PAGE EXCERPT:
+ + + +

When the authorization server assigns a list of scope values to an access_token, the token scope is the intersection of scope from 3 sources.
For example consider the case of a database API. For the sake of discussion, assume the database API is capable of 4 functions to create, read, write, and delete records. This could be represented by 4 arbitrary scope values, "data.create", "data.write", "data.read", and "data.delete".
Next, a frontend web server is created. It uses the authorization server to handle user login and stores the user access_tokens in the web server. The web server also has software to process API requests from the browser with internal logic to handle browser API requests and utilize various external data API. For this example, the web server software will have the capability for all 4 functions: create, read, write, and delete. Since the software has all 4 functions, when the web server requests tokens, the token request that is sent to the authorization server /dialog/authorize route would include a query parameter for scope. Since the software of the web server is capable of all 4 functions, all 4 possible functions are included in token request scope parameter. The token request would look something similar to this example. The scope values are separated ascii space characters, but for clarity this example is not escaped and the line is wrapped.

+ + + +

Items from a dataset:
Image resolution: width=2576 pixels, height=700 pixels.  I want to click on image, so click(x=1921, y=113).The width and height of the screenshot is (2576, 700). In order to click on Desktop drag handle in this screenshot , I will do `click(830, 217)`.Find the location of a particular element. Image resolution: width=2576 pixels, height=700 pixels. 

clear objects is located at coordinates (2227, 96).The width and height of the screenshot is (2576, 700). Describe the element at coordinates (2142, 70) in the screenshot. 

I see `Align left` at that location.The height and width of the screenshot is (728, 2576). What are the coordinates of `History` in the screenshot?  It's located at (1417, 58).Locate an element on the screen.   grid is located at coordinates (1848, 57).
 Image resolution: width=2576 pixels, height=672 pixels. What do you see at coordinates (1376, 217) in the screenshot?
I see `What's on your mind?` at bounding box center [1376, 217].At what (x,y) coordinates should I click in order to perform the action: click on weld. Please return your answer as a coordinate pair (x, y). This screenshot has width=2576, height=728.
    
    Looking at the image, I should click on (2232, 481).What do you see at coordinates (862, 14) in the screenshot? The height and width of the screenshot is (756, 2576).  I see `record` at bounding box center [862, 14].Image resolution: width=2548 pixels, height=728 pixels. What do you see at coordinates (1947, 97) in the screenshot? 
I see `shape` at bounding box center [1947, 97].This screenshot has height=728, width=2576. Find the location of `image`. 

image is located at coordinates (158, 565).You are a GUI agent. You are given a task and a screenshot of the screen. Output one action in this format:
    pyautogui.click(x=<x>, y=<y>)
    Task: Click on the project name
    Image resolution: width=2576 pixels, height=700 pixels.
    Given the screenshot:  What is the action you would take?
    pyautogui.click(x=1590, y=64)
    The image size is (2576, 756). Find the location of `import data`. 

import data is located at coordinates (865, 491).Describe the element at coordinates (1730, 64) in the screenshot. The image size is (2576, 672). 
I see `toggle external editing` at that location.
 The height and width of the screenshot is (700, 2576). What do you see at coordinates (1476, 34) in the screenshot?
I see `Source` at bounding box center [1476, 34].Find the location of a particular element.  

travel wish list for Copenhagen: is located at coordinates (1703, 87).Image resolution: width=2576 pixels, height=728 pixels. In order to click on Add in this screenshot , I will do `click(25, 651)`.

+ + + +

TASK GOAL:
Answer these questions about the page excerpt on token scope.
1. What is the token scope that the authorization server assigns to an access_token the intersection of?
2. Which authorization server route receives the web server's token request?
3. What character separates the scope values in that request?

RESPONSE FOR THIS EXERCISE:
1. The token scope is the intersection of scope from 3 sources.
2. The /dialog/authorize route.
3. ASCII space characters.